### À FAIRE
1. Recopiez le texte de la page en commençant par « Bernard-Marie Koltès est » et en continuant jusqu'à « de quarante ans. ».
2. Relevez toutes les personnes nommées dans le texte de la page.

---------- TEXTE DE LA PAGE ----------

“ Prends garde, dit un adage russe, que ta tête ne se trouve entre les mains de ceux qui t’applaudissent.
Nombre des êtres qui contribuent à nous rendre la vie plus vive, sont les victimes de notre idolâtrie.
Le trompettiste Chet Baker, le peintre Jean-Michel Basquiat et l’écrivain Bernard-Marie Koltès, sont de ces “ anges ” transformés en objets de culte par l’adulation de ceux qui leur ont survécu.
Mais ceux qui ont pour nom désormais (quelque part dans les limbes...) Prince de la Fêlure, Enfant Radiant et Desperado Joyeux, n’ont pas encore dit leur dernier mot.
Bernard-Marie Koltès est né le 9 avril 1948 à Metz, dans une famille catholique pratiquante – son père était officier de carrière. Cet écrivain, dramaturge et romancier, que Patrice Chéreau qualifia de “ desesperado joyeux ”, est mort du sida, à Paris, le 15 avril 1989, à l’âge de quarante ans.
Jean-Michel Basquiat est né le 22 décembre 1960 à Brooklyn, New York, d’une mère d’origine portoricaine et d’un père d’origine haïtienne. dans une famille de la middle class américaine. Ce graffiteur devenu en quelques années l’un des peintres les plus cotés de la planète, complice d’Andy Warhol, que René Ricard nommait “ l’enfant radiant ”, est mort le 12 août 1988, dans son loft, à New York, d’une overdose d’héroïne, à l’âge de vingt-sept ans.

---------- DONNÉES RECUEILLIES ----------

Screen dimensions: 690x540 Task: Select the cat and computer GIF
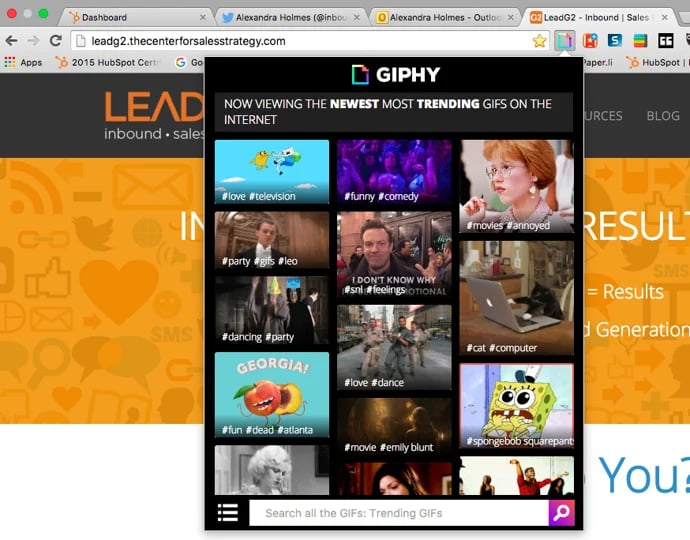(x=516, y=298)
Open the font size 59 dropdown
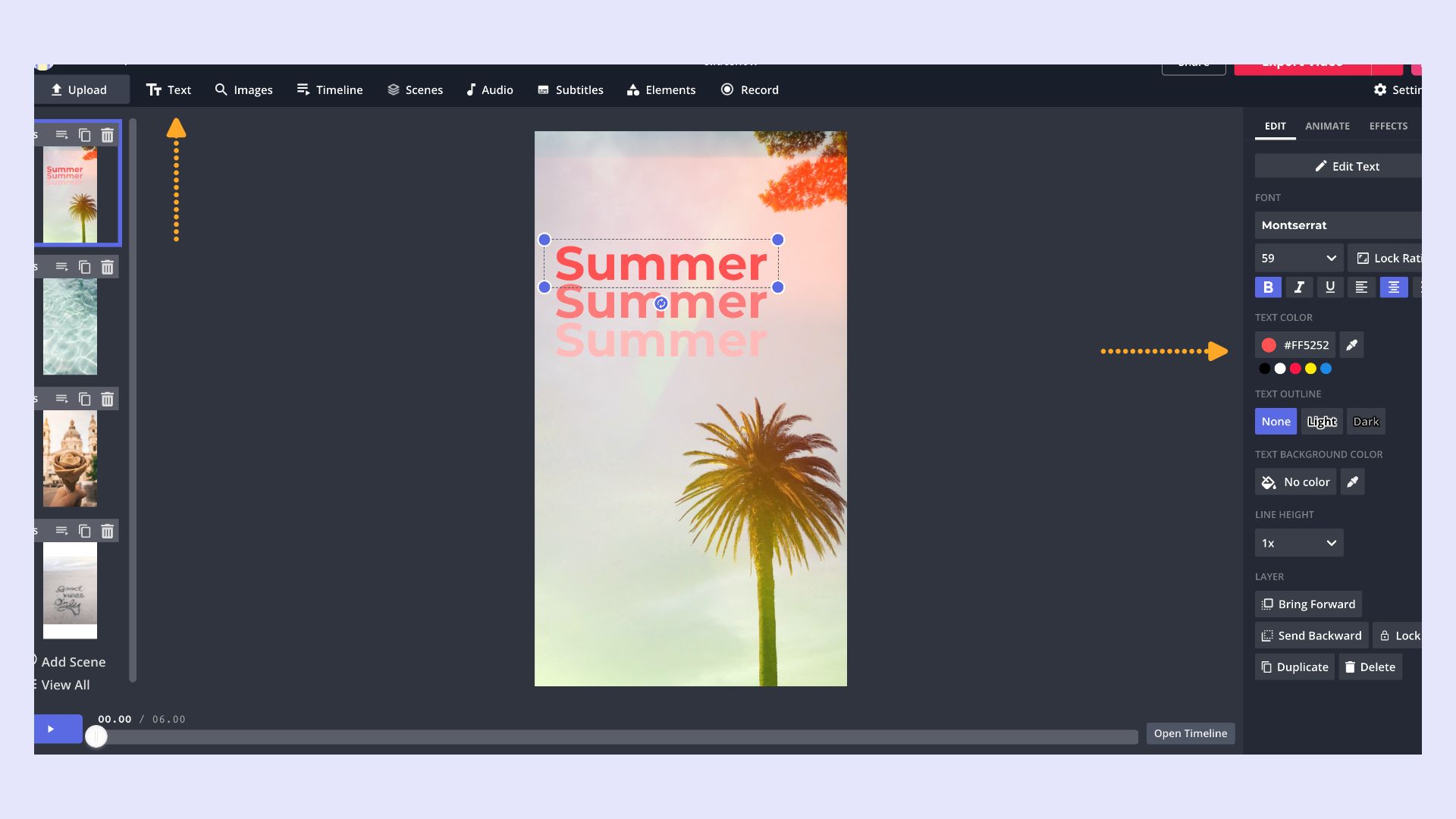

----------

### RÉPONSES PAR TÂCHE
1.
Bernard-Marie Koltès est né le 9 avril 1948 à Metz, dans une famille catholique pratiquante – son père était officier de carrière. Cet écrivain, dramaturge et romancier, que Patrice Chéreau qualifia de “ desesperado joyeux ”, est mort du sida, à Paris, le 15 avril 1989, à l’âge de quarante ans.

2. Chet Baker, Jean-Michel Basquiat, Bernard-Marie Koltès, Patrice Chéreau, Andy Warhol, René Ricard